Today we actually get two different accounts of the Ascension—one from the gospel of Luke and the other from the book of Acts. In both stories, before Jesus ascends, he blesses them with a vocation—“you are witnesses of these things,” “you will be my witnesses to the ends of the earth.” In other words, go! Tell everyone about the things you have seen and heard! Go and tell about my death and resurrection, tell about repentance and forgiveness, tell about God’s salvation! Tell about how God is at work in the world!
Yet so much of God’s presence and work in the world is hidden and difficult to discern. One of the pitfalls of the story of Jesus’ Ascension is that it sometimes makes us think that once Jesus ascended, he became absent, a big divine “peace out.” And often our life experiences bolster that claim, right? Wars rage. Poverty persists. Hunger starves. And as we sit, sheltered in our homes, living in “coronavirus time,” the evidence of Jesus’ absence adds up pretty quickly: rampant disease and death, unemployment, abuse in homes and workplaces, depression and despair.
The story of Jesus’ Ascension shows us a different reality, a nevertheless, a hope that seeps under the doors of our closed and made up minds to the contrary. The Ascension declares that Jesus is with us, whether we recognize it or not. Jesus’ hiddenness is not absence. Jesus shows up—outside his own tomb, on the road, at the lakeshore; in our homes, on our neighborhood streets, down by the river. Jesus shows up time and again.
As the disciples gazed into the sky as Jesus was lifted up, I would imagine some of them were hoping that Jesus’ return would happen just as quickly as his departure. I know in the midst of “coronavirus time” our gaze often shifts to the future, hoping that a vaccine, a return to some normalcy, some stability and physical connection—things we so easily took for granted—would happen quickly. Two men in white robes interrupt their reverie and shift the disciples gaze from Jesus’ feet back to that world that Jesus so deeply loves.

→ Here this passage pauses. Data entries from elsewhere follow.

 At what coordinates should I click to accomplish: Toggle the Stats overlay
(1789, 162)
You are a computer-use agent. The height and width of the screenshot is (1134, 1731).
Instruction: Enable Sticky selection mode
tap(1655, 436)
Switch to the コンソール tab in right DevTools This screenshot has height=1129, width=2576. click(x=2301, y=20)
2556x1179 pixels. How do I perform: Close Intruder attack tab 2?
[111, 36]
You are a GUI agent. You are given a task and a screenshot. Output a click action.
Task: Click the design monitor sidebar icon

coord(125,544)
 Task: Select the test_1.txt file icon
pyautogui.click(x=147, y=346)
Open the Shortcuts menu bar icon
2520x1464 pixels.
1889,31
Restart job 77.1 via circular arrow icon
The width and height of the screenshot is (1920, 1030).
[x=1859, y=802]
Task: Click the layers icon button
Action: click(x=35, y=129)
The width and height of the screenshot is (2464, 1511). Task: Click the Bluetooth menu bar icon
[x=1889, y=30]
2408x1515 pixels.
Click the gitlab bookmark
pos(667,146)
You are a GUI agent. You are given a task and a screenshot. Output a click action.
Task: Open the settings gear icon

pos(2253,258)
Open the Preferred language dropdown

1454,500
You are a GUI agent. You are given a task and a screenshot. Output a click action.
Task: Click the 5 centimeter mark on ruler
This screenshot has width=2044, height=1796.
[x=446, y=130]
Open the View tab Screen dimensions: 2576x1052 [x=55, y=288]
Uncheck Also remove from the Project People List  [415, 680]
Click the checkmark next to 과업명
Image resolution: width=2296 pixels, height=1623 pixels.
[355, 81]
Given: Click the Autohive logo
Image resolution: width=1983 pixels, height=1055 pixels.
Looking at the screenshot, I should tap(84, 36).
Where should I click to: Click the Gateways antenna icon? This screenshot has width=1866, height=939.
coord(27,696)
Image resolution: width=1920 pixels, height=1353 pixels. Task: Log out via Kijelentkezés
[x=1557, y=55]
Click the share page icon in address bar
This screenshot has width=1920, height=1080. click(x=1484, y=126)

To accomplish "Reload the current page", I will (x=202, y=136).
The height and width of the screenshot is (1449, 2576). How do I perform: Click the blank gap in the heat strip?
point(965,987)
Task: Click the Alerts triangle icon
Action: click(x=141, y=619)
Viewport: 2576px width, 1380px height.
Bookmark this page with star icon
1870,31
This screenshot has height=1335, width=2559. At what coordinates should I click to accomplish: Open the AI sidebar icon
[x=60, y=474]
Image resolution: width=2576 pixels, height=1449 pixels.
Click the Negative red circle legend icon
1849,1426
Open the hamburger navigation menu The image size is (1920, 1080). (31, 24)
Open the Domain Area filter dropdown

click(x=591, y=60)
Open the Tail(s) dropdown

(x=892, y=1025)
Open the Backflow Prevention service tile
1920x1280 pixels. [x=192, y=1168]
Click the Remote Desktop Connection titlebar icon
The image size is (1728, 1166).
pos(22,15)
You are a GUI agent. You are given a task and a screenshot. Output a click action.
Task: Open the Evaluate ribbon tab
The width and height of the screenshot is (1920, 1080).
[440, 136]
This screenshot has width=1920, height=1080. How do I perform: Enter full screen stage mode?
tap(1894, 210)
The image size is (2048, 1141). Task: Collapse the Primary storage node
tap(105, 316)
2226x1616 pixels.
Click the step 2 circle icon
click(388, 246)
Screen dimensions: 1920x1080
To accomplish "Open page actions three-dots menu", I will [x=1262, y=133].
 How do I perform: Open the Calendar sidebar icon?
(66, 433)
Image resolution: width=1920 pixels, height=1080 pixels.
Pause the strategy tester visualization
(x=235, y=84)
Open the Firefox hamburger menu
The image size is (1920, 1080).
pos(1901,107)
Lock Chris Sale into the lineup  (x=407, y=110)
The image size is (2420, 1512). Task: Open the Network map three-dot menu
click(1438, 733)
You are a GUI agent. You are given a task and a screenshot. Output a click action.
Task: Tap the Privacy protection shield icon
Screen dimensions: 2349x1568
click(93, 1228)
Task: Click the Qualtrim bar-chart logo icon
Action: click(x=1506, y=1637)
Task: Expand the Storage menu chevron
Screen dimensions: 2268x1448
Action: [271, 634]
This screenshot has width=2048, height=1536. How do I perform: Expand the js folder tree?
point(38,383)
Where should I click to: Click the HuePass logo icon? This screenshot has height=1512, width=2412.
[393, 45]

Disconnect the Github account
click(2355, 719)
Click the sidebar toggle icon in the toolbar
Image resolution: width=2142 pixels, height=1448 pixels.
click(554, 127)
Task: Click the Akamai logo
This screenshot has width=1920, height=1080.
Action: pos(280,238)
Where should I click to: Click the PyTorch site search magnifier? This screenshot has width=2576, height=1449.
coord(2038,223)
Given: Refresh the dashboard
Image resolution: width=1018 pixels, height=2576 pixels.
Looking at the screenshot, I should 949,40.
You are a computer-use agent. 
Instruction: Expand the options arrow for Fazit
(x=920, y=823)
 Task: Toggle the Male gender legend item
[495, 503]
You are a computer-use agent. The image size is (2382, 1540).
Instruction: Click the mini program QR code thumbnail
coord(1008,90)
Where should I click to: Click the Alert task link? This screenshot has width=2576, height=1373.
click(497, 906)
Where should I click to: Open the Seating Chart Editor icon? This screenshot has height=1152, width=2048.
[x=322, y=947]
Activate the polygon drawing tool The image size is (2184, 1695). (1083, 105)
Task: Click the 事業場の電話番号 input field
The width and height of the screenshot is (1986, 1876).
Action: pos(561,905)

The Ascension story shifts our gaze, too. Instead of living in the past or longing for a future, Jesus shows us his presence in the world right now. Jesus shows up with us, in us and his presence is revealed through us. And we are witnesses of these things.
“With the eyes of your heart enlightened, you may know what is the hope to which he has called you, what are the riches of his glorious inheritance among the saints, and what is the immeasurable greatness of his power for us who believe,” writes the author of Ephesians. In those times when it gets hard to see clearly Jesus’ presence in a world full of hurt, we can find encouragement and empowerment in God’s words of promise.
One ritual that our family has adopted during COVID time is sharing highs and lows. I know many of you do similar exercises around your tables and living rooms. When it’s hard to see the presence of that ascended Jesus, simply calling to mind our highs—things that give us joy or moments that we’re thankful for—reveal Jesus’ presence. And naming our lows—things that are frustrating or moments that are hard—are a reminder that Jesus is present there, too. And we are witnesses.
When time seems to stand still, when we look nostalgically at the past or hopefully toward the future, when the days run together, even in coronavirus time, Jesus has not left our homes, our workplaces, our community, our world. The ascended one has been right here with us, all the time and will be with us in all time. And we are witnesses.